Selected text ▸
++++++++++++++++++++

Exercise 1. Create a DataFrame with duplicate rows. Use drop_duplicates() to remove them. Then use drop_duplicates(keep='last') and compare which rows are retained versus the default keep='first'.

Solution to Exercise 1

Compare keep='first' vs keep='last'.

import pandas as pd

df = pd.DataFrame({
    'A': [1, 2, 1, 2, 3],
    'B': ['x', 'y', 'x', 'y', 'z']
})
print("keep='first':")
print(df.drop_duplicates())
print("\nkeep='last':")
print(df.drop_duplicates(keep='last'))

Exercise 2. Create a DataFrame where some rows have the same value in one column but different values in another. Use drop_duplicates(subset=['column_name']) to remove duplicates based on a single column. Observe which rows are kept.

Solution to Exercise 2

Drop duplicates based on a subset of columns.

import pandas as pd

df = pd.DataFrame({
    'name': ['Alice', 'Bob', 'Alice', 'Carol'],
    'score': [85, 90, 92, 88]
})
result = df.drop_duplicates(subset=['name'])
print(result)
# Only first occurrence of each name is kept

Exercise 3. Create a DataFrame with email addresses where some are duplicates. Use drop_duplicates(subset=['email'], keep=False) to remove all rows that have any duplicate email (keeping none of them). Count how many rows remain.

Solution to Exercise 3

Remove all rows with duplicate emails.

import pandas as pd

df = pd.DataFrame({
    'user': ['Alice', 'Bob', 'Carol', 'Dave', 'Eve'],
    'email': ['a@x.com', 'b@x.com', 'a@x.com', 'c@x.com', 'b@x.com']
})
result = df.drop_duplicates(subset=['email'], keep=False)
print(result)
print(f"Rows remaining: {len(result)}")

++++++++++++++++++++

Problems and tasks ▸
a: In the pandas exercises, what does the comment in the solution to Exercise 2 say is kept?
b: Reproduce the stretch of the pandas exercises from "print(df.drop_duplicates(keep='last'))" through "subset of columns.".

Collected data ▸
++++++++++++++++++++

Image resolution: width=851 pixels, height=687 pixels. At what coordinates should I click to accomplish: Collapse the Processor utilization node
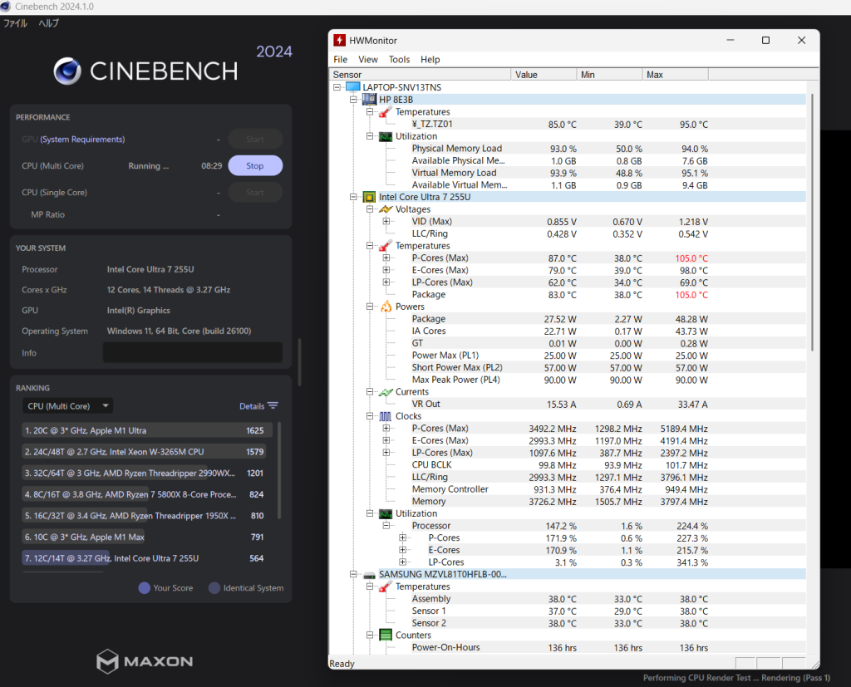pyautogui.click(x=386, y=526)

++++++++++++++++++++

Worked answers ▸
a: Only the first occurrence of each name is kept.

b:
print(df.drop_duplicates(keep='last'))

Exercise 2. Create a DataFrame where some rows have the same value in one column but different values in another. Use drop_duplicates(subset=['column_name']) to remove duplicates based on a single column. Observe which rows are kept.

Solution to Exercise 2

Drop duplicates based on a subset of columns.